Content flagging and removal without disrupting the conversation flow. Channel owners finally had tools to manage their spaces — the number one gap in Channels 1.0.
Approach
Cross-Platform Parity
Web + iOS + Android with dark and light mode. @mentions work identically everywhere. Dropdown positioning and dismiss gestures adapt to each platform's conventions.
The same person might post from a desktop in the morning and check replies on a shared tablet during lunch. The experience must feel continuous, not duplicated.
Approach
Target Audience Engine
The foundation powering mentions, moderation, and content targeting. Managers segment audiences in under one minute using filters: Location, Department, Position, Certification status, and real-time shift information.
Precision targeting reduces information overload — the key UX challenge for frontline platforms serving 10,000+ employees.
Two-Audience Design
Frontline workers have 90 seconds between tasks.

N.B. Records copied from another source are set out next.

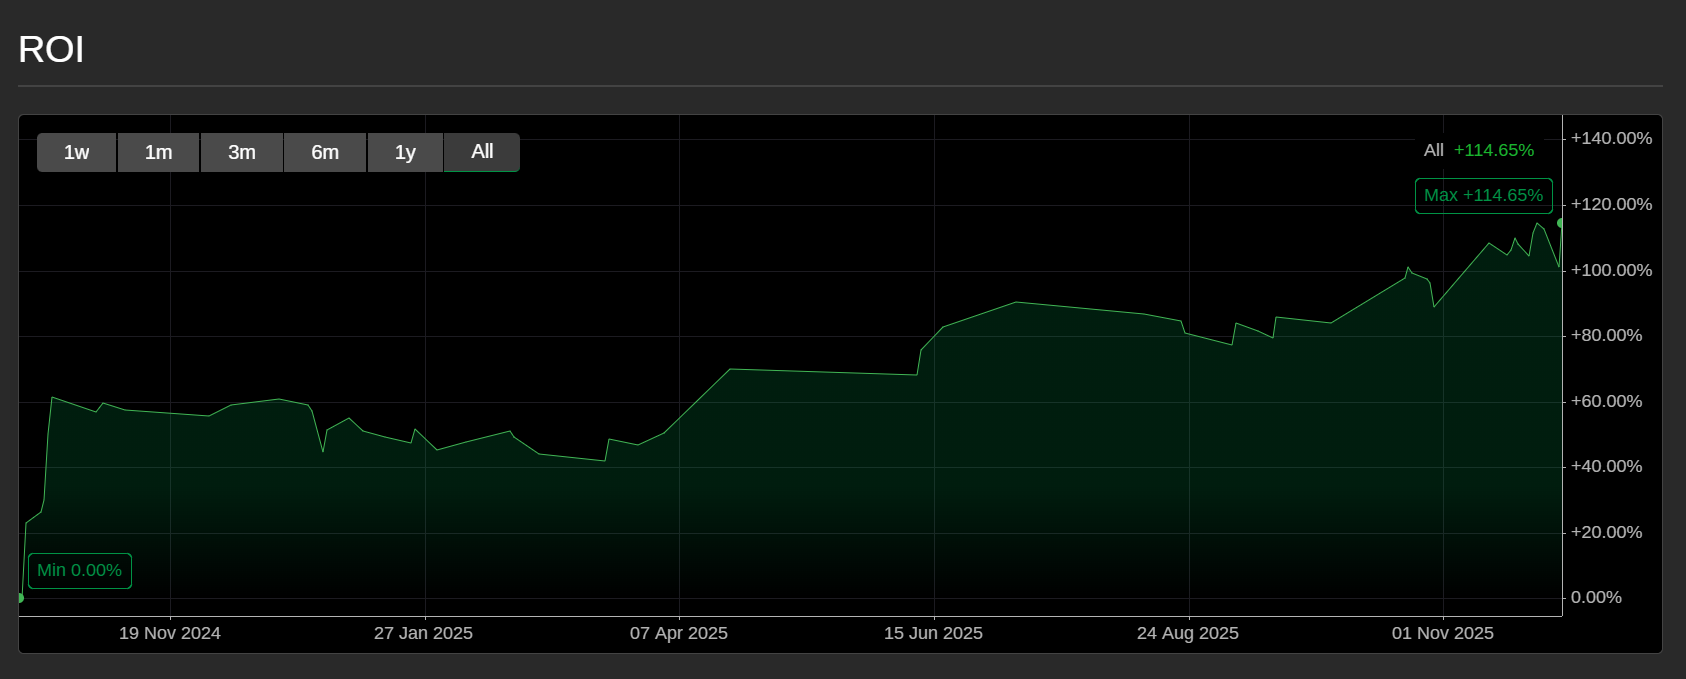The image size is (1686, 679).
Task: Click the 27 Jan 2025 axis date
Action: [423, 633]
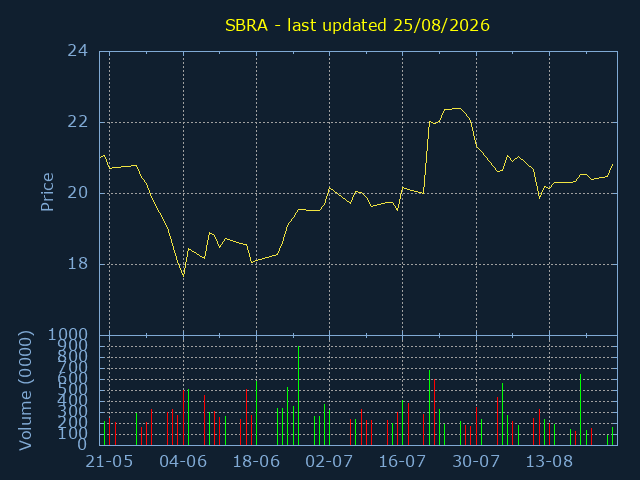Click the last price point at chart's right end
Viewport: 640px width, 480px height.
pos(613,164)
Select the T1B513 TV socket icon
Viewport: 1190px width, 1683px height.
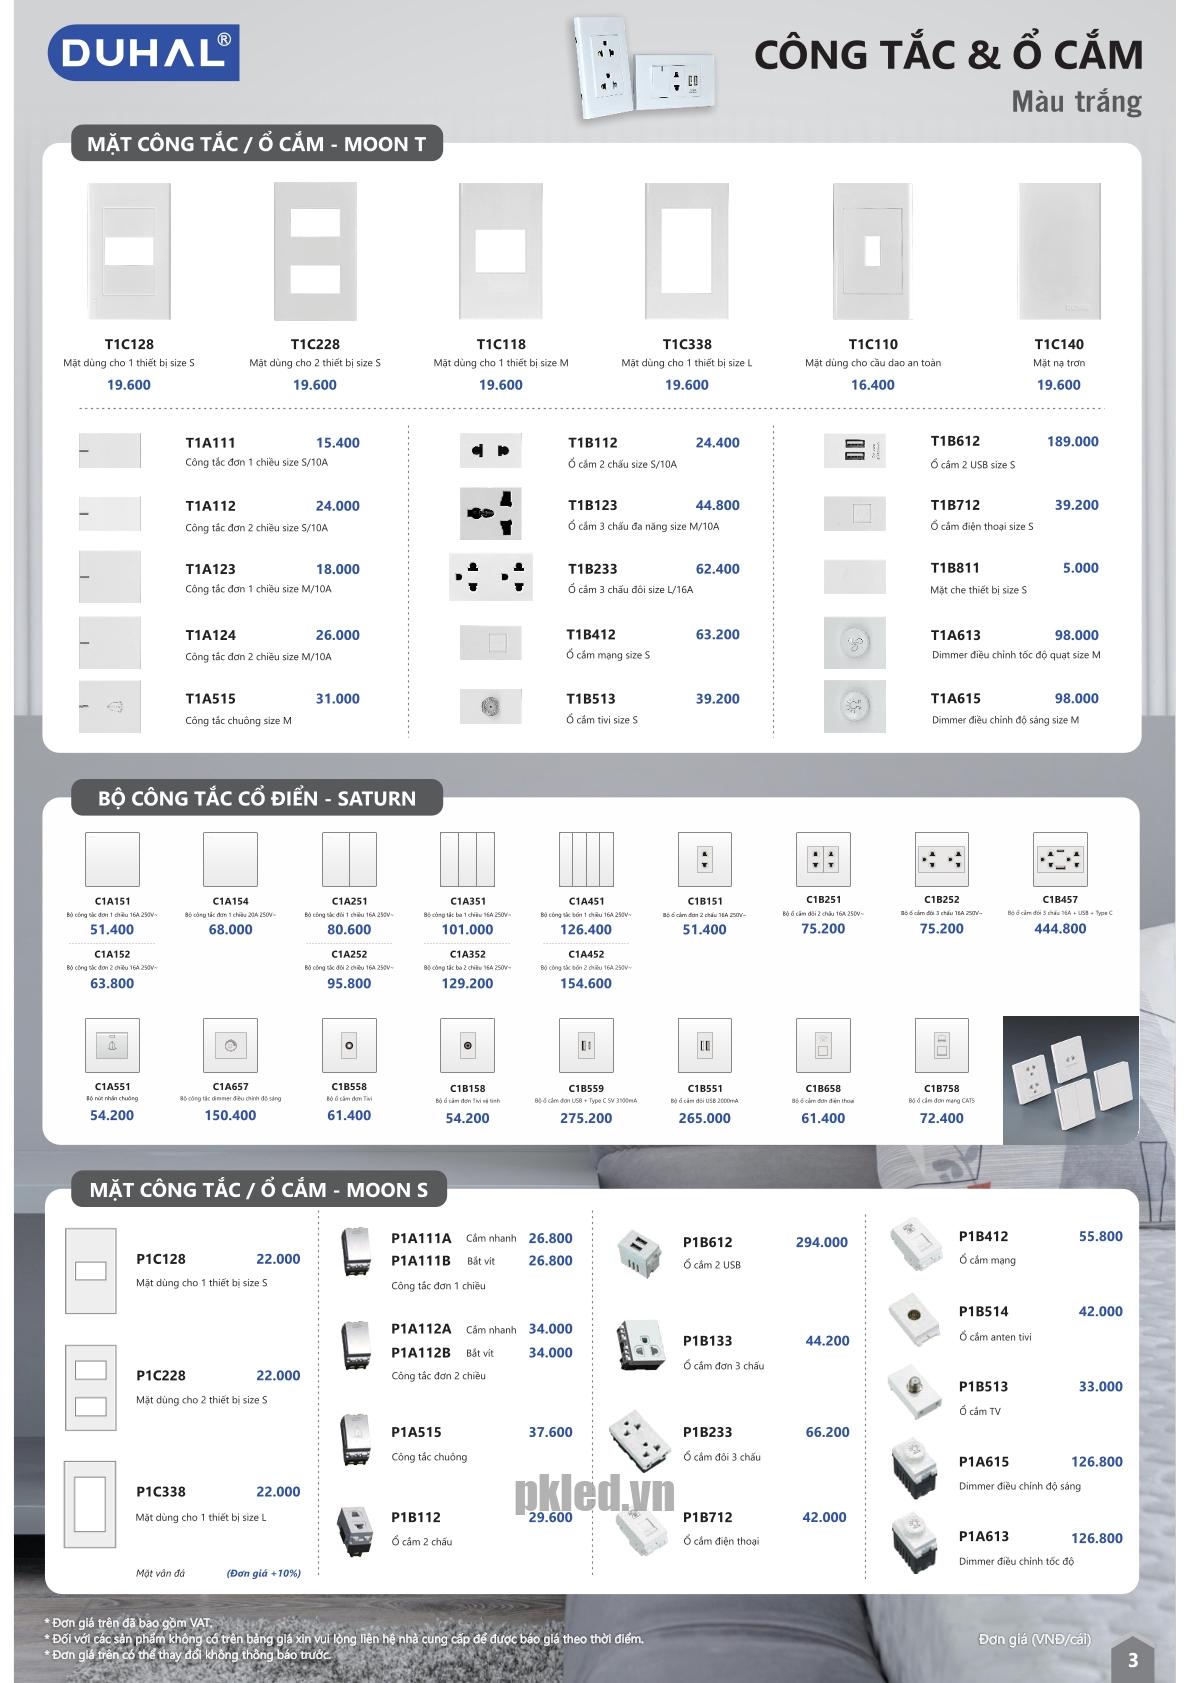click(490, 706)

Every interaction must complete in under three taps. Shared devices. Variable connectivity. 50+ languages. The interface has to earn usage — it can't be mandated.
Enterprise admins manage 400+ stores. They need granular targeting, compliance controls, moderation at scale, and analytics. Power features that don't leak complexity to the frontline.
The defining challenge: instinct is to default to the admin (they're the buyer). But if frontline workers don't use it, the admin's investment fails. Both audiences designed for simultaneously, not sequentially.
Compliance & Enterprise Scale
Labour law compliance: Terminated employee data cleared from mention dropdowns. On-premise content restrictions. Mandatory acknowledgments with read receipts. HIPAA-ready for healthcare clients.
89% voluntary adoption across WorkJam's customer base. Enterprise software where design quality drives adoption, not mandate.
Clients at scale: TJX, Starbucks, Currys, Ulta Beauty — each with 10,000+ frontline employees across hundreds of locations, multiple time zones, and diverse regulatory environments.
Impact
Frontline Search vs Admin Search
Same search engine. Two surfaces.
Frontline gets recent searches scoped to their role — three taps, no filters, no syntax. Admins get tabs, content-type pills, date ranges, channel scoping, and cross-channel cursor pagination. Power users get power; everyone else gets speed.
Reflection
Designing for frontline workers requires rethinking every interaction through a time-pressure lens. A desk worker explores a dropdown for 10 seconds; a store associate on break cannot.
Cross-platform design isn't "make it work on three screens." It's understanding the same person uses multiple devices throughout their day. The experience must feel continuous, not duplicated.
The search patterns I established for Channels became the standard across all WorkJam modules — the strongest signal that infrastructure-level design thinking outlasts any single feature.